Google Cloud held just 11% of the infrastructure-as-a-service market in 2025, compared to AWS at 39% and Azure at 24%. Buying the hottest name in cloud security gives Google instant credibility with CIOs who had been skeptical about committing fully to its platform.
A Massive Payday for Investors and Employees
The deal delivered staggering returns for the people who bet on Wiz early. The startup’s last private funding round in 2024 valued it at around $12 billion — meaning Google paid a premium of nearly three times that valuation.
Index Ventures holds about 12% of Wiz and stands to receive approximately $3.8 billion. Cyberstarts, which sold part of its holdings to Blackstone in 2021 but retained a 4–5% stake, is expected to walk away with $1.3 to $1.6 billion — roughly 200 times its original investment.

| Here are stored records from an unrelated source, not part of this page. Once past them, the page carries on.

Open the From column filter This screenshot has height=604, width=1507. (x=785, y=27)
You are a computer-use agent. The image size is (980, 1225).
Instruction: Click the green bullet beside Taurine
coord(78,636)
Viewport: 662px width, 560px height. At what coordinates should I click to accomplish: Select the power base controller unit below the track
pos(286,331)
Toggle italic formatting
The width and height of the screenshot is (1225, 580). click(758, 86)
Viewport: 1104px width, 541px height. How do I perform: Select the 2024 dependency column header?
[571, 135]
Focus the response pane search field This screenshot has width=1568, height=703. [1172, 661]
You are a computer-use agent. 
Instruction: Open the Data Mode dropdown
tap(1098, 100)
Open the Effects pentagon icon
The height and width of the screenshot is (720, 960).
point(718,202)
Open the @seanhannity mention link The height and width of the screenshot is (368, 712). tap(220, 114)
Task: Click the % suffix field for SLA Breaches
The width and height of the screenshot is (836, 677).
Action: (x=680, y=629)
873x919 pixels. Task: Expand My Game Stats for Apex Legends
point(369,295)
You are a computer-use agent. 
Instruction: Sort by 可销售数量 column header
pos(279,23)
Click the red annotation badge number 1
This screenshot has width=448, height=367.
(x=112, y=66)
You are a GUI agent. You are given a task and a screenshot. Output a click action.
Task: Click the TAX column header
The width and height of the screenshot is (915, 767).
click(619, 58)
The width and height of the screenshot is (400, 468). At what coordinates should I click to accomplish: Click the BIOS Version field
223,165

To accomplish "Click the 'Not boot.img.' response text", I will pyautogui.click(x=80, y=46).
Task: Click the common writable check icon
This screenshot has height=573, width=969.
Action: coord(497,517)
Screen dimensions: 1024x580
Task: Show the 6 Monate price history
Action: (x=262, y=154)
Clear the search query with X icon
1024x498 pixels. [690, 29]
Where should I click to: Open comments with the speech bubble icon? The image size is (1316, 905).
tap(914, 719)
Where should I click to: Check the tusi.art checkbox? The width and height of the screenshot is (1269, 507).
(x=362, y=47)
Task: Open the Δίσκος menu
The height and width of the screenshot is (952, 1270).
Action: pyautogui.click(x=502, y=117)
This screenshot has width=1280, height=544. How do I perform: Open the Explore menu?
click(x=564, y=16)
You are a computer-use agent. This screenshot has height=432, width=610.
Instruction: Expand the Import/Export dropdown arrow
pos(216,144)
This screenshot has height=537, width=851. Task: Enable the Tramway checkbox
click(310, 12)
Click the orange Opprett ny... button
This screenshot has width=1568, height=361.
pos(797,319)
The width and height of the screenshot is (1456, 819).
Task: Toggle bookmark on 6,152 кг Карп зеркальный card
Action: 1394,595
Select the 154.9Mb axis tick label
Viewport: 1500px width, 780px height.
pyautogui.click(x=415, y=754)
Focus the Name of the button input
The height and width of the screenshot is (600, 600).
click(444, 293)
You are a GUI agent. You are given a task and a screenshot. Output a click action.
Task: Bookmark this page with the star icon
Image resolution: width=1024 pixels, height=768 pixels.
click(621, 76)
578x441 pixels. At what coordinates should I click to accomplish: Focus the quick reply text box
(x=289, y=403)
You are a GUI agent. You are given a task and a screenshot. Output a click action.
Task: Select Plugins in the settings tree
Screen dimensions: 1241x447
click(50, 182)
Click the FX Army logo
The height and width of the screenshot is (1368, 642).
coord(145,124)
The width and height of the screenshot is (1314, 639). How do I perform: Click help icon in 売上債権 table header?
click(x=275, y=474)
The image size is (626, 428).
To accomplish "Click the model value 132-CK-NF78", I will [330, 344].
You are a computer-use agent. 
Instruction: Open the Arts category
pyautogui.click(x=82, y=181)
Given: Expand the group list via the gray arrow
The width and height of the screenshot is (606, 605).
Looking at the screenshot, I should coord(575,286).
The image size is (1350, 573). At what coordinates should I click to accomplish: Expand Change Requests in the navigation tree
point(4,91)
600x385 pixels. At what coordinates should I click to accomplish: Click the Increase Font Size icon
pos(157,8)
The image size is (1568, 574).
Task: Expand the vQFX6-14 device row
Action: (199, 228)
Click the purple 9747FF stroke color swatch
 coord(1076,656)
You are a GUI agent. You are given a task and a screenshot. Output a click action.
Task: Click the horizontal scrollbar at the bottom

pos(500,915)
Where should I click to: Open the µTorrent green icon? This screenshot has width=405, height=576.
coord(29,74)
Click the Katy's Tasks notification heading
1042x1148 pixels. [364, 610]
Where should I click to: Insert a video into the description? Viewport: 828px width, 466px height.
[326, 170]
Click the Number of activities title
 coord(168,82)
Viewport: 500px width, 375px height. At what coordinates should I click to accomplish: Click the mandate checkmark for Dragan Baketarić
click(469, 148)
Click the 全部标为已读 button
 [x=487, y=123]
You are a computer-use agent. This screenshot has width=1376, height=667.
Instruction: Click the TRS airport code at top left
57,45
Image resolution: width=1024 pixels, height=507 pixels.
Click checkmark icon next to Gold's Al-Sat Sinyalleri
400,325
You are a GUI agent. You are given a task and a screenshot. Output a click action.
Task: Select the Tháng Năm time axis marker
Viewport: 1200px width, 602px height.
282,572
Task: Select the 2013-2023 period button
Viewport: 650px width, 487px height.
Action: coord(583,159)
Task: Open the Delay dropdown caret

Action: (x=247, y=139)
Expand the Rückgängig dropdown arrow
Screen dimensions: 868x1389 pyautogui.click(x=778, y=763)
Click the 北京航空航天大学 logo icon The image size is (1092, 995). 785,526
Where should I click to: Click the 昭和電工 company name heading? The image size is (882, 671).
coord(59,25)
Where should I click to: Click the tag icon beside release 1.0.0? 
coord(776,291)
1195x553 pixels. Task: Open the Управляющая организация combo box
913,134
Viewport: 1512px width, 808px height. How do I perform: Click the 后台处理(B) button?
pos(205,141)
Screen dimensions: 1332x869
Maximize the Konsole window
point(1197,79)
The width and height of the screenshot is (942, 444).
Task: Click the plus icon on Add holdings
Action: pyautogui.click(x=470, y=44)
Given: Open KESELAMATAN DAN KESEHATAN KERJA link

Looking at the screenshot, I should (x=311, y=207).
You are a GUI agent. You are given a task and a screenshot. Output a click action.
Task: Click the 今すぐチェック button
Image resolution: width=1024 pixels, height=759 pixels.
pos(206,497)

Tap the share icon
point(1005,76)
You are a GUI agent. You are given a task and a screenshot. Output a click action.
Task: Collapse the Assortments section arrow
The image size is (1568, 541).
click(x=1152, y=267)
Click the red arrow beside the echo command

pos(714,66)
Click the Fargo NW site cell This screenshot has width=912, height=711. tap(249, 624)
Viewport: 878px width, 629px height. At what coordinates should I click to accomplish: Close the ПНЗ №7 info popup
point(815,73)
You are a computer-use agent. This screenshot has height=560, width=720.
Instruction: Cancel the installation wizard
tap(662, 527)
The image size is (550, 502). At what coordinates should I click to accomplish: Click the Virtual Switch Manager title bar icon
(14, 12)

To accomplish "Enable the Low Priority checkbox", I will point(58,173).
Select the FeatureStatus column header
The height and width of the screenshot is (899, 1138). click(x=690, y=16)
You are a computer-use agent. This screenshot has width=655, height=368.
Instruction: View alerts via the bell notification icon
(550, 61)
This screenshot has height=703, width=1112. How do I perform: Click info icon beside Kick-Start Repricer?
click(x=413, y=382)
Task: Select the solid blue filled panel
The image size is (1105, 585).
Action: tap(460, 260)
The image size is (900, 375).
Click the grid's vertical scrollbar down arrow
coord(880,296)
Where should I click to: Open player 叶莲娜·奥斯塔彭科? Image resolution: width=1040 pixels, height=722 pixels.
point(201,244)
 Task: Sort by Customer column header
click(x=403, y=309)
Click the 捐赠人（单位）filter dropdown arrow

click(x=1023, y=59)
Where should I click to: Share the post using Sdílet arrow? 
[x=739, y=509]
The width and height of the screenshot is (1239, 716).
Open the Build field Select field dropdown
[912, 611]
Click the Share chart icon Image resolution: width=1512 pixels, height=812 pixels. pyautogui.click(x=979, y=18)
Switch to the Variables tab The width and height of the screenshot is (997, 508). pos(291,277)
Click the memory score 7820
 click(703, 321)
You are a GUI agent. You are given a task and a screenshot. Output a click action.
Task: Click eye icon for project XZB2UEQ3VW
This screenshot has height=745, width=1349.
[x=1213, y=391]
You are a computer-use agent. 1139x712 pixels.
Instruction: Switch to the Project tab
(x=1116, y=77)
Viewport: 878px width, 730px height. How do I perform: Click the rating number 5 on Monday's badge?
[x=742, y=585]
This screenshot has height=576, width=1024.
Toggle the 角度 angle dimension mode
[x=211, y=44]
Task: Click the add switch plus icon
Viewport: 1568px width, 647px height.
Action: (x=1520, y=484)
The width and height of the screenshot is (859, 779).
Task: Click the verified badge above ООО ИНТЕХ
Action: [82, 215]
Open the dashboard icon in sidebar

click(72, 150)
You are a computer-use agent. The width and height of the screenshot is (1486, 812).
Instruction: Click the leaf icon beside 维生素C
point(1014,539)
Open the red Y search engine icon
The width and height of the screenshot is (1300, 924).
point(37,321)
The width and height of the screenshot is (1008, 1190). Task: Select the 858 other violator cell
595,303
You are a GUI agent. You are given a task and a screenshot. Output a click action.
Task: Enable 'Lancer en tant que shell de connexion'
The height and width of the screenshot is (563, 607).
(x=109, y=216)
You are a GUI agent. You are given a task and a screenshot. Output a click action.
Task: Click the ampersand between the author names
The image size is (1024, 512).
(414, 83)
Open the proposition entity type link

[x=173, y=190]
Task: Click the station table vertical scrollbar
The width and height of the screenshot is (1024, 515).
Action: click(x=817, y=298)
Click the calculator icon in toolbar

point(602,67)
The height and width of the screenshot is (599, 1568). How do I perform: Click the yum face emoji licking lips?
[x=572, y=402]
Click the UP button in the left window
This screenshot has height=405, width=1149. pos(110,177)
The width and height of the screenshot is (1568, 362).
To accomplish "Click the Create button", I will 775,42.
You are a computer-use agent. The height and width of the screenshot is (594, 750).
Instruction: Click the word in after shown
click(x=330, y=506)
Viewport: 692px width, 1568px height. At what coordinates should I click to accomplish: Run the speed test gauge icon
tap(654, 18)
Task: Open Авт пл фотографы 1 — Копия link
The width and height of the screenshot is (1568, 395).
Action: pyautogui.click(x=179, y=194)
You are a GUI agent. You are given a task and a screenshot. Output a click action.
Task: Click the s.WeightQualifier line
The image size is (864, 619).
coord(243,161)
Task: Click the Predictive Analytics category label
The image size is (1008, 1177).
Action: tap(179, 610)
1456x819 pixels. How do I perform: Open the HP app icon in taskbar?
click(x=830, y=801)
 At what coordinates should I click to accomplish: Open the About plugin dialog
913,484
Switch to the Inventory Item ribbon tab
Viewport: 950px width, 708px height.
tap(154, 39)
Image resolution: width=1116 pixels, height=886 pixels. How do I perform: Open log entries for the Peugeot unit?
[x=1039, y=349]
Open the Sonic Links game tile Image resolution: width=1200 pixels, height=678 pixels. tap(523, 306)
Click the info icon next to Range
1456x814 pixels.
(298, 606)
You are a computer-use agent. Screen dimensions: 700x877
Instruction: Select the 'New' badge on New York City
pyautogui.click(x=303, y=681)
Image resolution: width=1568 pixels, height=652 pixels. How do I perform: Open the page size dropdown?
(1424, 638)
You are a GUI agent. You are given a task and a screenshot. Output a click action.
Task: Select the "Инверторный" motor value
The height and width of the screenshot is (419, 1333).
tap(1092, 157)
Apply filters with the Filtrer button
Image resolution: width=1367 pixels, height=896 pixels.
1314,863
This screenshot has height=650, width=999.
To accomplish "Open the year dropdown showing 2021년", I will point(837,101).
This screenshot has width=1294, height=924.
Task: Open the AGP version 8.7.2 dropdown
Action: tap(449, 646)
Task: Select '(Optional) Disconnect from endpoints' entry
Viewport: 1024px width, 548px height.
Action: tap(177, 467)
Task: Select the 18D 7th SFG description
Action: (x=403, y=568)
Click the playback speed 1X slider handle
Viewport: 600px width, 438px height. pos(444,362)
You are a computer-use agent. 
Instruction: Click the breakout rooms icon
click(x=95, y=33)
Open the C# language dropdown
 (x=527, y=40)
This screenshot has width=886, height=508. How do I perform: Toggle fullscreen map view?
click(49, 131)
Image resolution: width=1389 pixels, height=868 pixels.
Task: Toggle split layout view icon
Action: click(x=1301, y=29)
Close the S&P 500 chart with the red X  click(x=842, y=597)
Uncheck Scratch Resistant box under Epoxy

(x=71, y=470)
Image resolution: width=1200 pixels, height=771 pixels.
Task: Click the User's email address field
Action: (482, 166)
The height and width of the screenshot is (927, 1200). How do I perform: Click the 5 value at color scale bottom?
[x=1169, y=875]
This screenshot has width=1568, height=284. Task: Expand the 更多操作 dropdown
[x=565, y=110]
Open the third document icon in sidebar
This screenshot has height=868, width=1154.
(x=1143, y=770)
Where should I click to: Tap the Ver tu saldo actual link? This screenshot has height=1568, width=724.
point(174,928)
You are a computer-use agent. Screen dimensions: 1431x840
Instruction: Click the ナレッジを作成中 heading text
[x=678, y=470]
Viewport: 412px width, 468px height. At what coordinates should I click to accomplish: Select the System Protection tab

Wiz employees won’t be left out either. The company’s 1,800 employees worldwide hold stock options and shares worth a combined $3 billion. Google also set aside approximately $1.5 billion in retention bonuses, paid in cash and Google stock, for employees who stay on after the acquisition.
What Google Plans to Do With Wiz
Google made clear from the start that Wiz would not simply disappear into a larger product suite. Together, Google Cloud and Wiz will offer an integrated, AI-powered cybersecurity platform that merges Google’s threat intelligence and security operations expertise with Wiz’s cloud-native security capabilities. The combined offering will include AI-driven threat intelligence powered by Google’s Mandiant Consulting and Gemini AI model, along with multicloud coverage across AWS, Azure, and Oracle Cloud.
Google has been infusing its security portfolio with large language models to accelerate investigation triage and natural-language querying of alerts. Pairing that with Wiz’s cloud context could help security teams cut through alert fatigue and move from identifying threats to fixing them faster.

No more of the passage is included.